Ditemui Pramono-Rano Karno, Kiyai NU Titip Perhatikan Masalah Lembaga Pendidikan Keagamaan-Kesejahteraan Guru
Cerdas MemilihNewsHot
Redaktur: Heru Sulistyono

calon gubernur dan wakil gubernur Jakarta nomor urut 3, Pramono Anung-Rano Karno menyambangi kediaman tokoh Nahdlatul Ulama (NU) KH Muhyidin Ishak di Jalan Madrasah, Gandaria Selatan, Jakarta Selatan pada Rabu (9/10/2024). (Foto: Chaerul Halim).

Jakarta, tvrijakartanews - Pasangan Pramono Anung-Rano Karno menyambangi kediaman tokoh Nahdlatul Ulama (NU) KH Muhyidin Ishak di Jalan Madrasah, Gandaria Selatan, Jakarta Selatan pada Rabu (9/10/2024).

KH Muhyidin pun menitipkan calon gubernur dan wakil gubernur Jakarta nomor urut 3 itu untuk memperhatikan sejumlah persoalan seputar sekolah pendidikan keagamaan seperti pesantren dan madrasah.

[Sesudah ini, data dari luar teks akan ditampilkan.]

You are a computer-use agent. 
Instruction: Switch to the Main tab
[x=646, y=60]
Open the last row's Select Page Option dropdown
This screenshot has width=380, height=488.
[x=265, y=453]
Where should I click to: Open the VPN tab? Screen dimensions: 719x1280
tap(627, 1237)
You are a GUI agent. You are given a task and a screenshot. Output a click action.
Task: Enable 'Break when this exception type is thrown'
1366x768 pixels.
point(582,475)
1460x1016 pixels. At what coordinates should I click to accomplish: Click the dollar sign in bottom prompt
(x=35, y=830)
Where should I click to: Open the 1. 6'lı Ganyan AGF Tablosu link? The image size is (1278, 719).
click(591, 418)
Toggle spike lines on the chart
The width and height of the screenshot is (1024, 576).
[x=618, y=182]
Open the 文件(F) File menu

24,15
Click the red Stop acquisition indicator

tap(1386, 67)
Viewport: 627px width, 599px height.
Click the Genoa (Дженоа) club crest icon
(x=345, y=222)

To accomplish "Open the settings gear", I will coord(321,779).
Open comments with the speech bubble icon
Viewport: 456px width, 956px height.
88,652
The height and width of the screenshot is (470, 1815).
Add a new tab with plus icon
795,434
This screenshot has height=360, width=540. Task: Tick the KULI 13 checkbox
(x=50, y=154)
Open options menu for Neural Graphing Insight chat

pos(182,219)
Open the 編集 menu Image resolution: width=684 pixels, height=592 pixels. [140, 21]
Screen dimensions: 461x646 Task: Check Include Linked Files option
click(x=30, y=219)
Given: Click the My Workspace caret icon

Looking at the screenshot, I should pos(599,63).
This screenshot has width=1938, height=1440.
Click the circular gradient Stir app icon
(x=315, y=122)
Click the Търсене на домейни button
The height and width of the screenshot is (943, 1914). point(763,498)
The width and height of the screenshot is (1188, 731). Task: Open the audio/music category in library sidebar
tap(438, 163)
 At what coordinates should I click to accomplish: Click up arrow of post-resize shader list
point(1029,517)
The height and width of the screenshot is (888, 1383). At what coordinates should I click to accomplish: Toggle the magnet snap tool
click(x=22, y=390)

"Ada beberapa titipan yang disampaikan teman-teman, utamanya terkait masalah pendidikan baik pendidikan formal yang ada di Jakarta dikelola oleh swasta atau informal seperti pesantren," kata Muhyidin saat berbincang dengan Pramono-Rano Karno di kediamannya, Rabu.

Dia meyakini, Pramono bisa menunjukkan sikap keberpihakannya terhadap dunia pendidikan terutama pendidikan keagamaan. Mengingat, Pramono disebut sempat membahas mengenai pendidikan gratis.

"Saya kira nanti beliau mas pram bisa mewujudkan bentuk keberpihakan terhadap dunia pendidikan yang bernuansa keagamaan. Pernah saya ngobrol ke beliau soal pendidikan gratis," ucap Muhyidin.

Selain itu, Muhyidin menyoroti persoalan gaji guru madrasah di Jakarta hanya berkisar Rp 1,5 juta. Maka dari itu, dia meminta Pramono memperhatikan kesejahteraan guru honorer tersebut.

"Madrasah itu ada guru-guru yang gajinya masih Rp 1,5 juta. Gimana itu? Di Jakarta kurang dari itu. Saya kira mudah-mudahan di tangan beliau nanti madrasah-madrasah ini bisa ada tanda-tanda kehidupan," imbuh dia.

Dalam kesempatan itu, Pramono menyebut gaji guru hononer termasuk guru madrasah memang sudah seharusnya setara dengan upah minimum regional (UMR) Jakarta, yakni Rp5.067.381.

"Sekolah swasta dan juga untuk guru honorer itu tidak lagi Rp 1,5 atau 2 juta, tapi harus UMR dan saya tahu bahwa mayoritas guru honorer itu latar belakangnya pasti Nahdlatul Ulama. Kebanyakan itu guru PAUD," ucap dia.

Untuk itu, eks Sekretaris Kabinet Indonesia Maju itu berjanji akan memperhatikan kesejahteraan para guru, bila Pramono-Rano Karno terpilih sebagai Gubernur Jakarta.

"Kami sampaikan secara terbuka dan itu merupakan hal bagian dari komitmen kami berdua, saya dan Bang Doel kalau ini kemudian kami mendapatkan amanah," imbuh Pramono.